— Textauszug —
# Suche flache Tastatur (notebookähnlich)



## yonaz (19. März 2017)

*Suche flache Tastatur (notebookähnlich)*

Hi,

da meine Logitech G15 in die Jahre gekommen und abgenutzt ist, bin ich auf der Suche nach einer neuen Tastatur. Dabei hätte ich gerne etwas "schlankeres", was keine speziellen Gamingfunktionen braucht.
Dabei sehe ich die Tastatur meines HP Specree x360 Notebooks als Referenz (falls die jrmand kennt - ist wahrscheinlich ähnlich wie von MacBooks oder anderen Ultrabooks).
Tastenhöhe, Druckpunkt und Geräusch gefalleb mir genau so wie die matte Oberfläche.

Wünschenswert wäre eine RGB Beleuchtung der Tasten. Gut wäre es außerdem, wenn die Tastatur nur die nötigsten Tasten + Ziffernblock sowie eine Handballenauflage hätte.

— Datensätze —
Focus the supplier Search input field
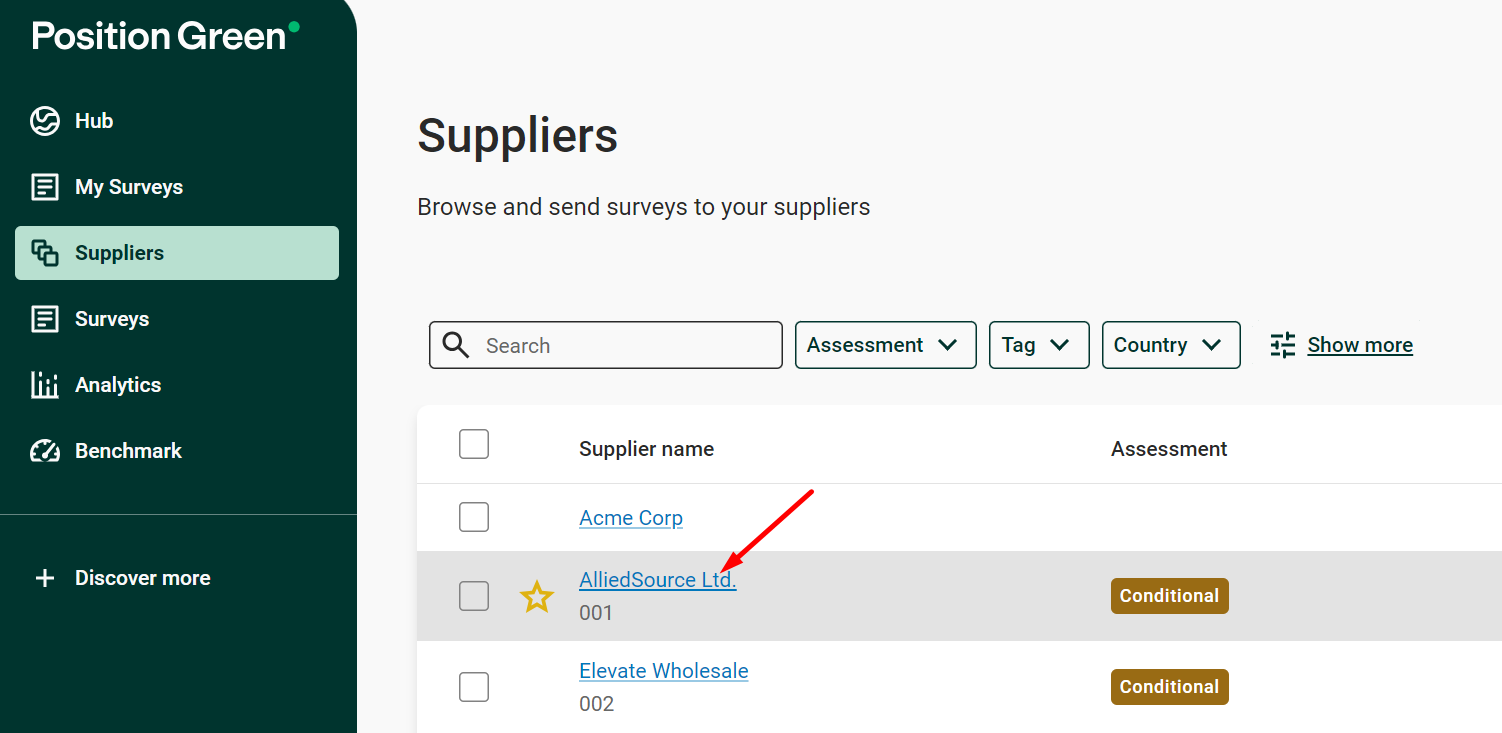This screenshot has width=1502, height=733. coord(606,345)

---

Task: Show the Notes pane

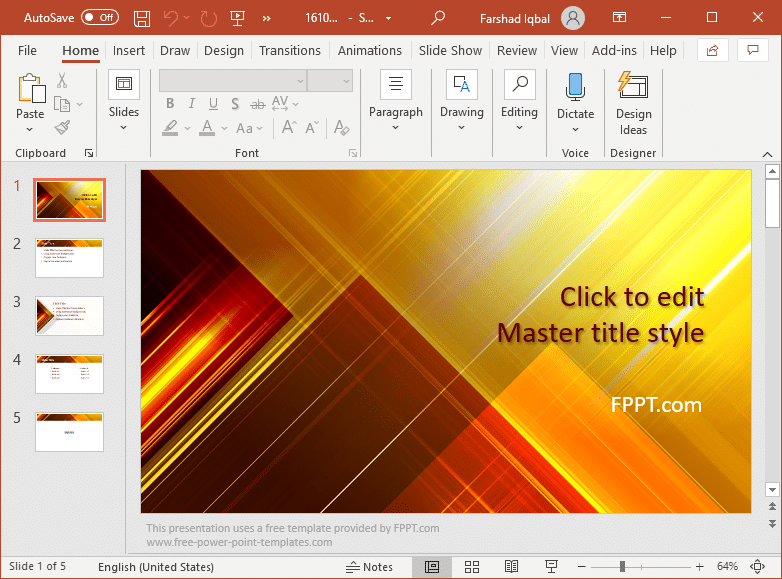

--

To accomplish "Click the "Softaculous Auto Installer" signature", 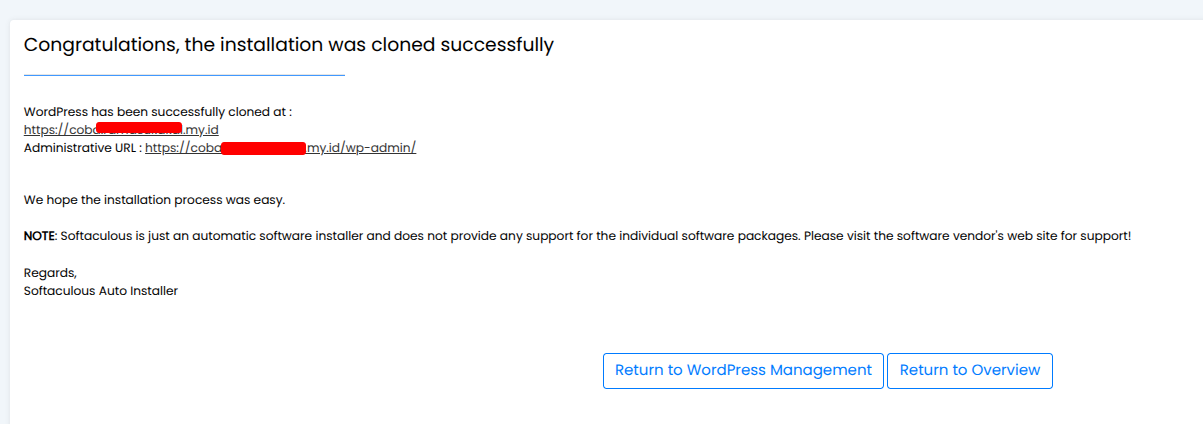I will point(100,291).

— Übungsaufgaben —
a) Gib aus dem Forumsbeitrag über die Suche nach einer flachen Tastatur die Passage von „da meine Logitech“ bis „oder anderen Ultrabooks).“ wortgetreu wieder.
b) Beantworte zum Forumsbeitrag über die Suche nach einer flachen Tastatur die folgenden Fragen.
(i) Welche Tastatur ist laut dem Beitrag in die Jahre gekommen und abgenutzt?
(ii) Welche Art von Tastenbeleuchtung wird als wünschenswert genannt?
(iii) Was sollte die Tastatur außer den nötigsten Tasten noch haben?
c) Schreibe den Forumsbeitrag über die Suche nach einer flachen Tastatur im Anschluss an seinen letzten Satz weiter.

— Lösungen —
a)
da meine Logitech G15 in die Jahre gekommen und abgenutzt ist, bin ich auf der Suche nach einer neuen Tastatur. Dabei hätte ich gerne etwas "schlankeres", was keine speziellen Gamingfunktionen braucht.
Dabei sehe ich die Tastatur meines HP Specree x360 Notebooks als Referenz (falls die jrmand kennt - ist wahrscheinlich ähnlich wie von MacBooks oder anderen Ultrabooks).

b)
(i) Die Logitech G15.
(ii) Eine RGB-Beleuchtung.
(iii) Einen Ziffernblock und eine Handballenauflage.

c)
Ich habe mir die Razer Deathstaller bestellt, da diese ziemlich genau meinen Vorstellungen entspricht. Allerdings gefällt mir die Haptik, der Druckpunkt und das Tastengeräusch in der Realität leider kaum - es wirkt alles sehr billig.

Eine Alternative ist da wohl die Cherry Strait, allerdings ohne Hintergrundbeleuchtung. 

Kennt hier vielleicht noch jemand weitere Tastaturen, die zu meinen Wünschen passen?


----------



## JackA (20. März 2017)

*AW: Suche flache Tastatur (notebookähnlich)*

So viele Tastaturen mit deinen gewünschten Eigenschaften gibt es nicht.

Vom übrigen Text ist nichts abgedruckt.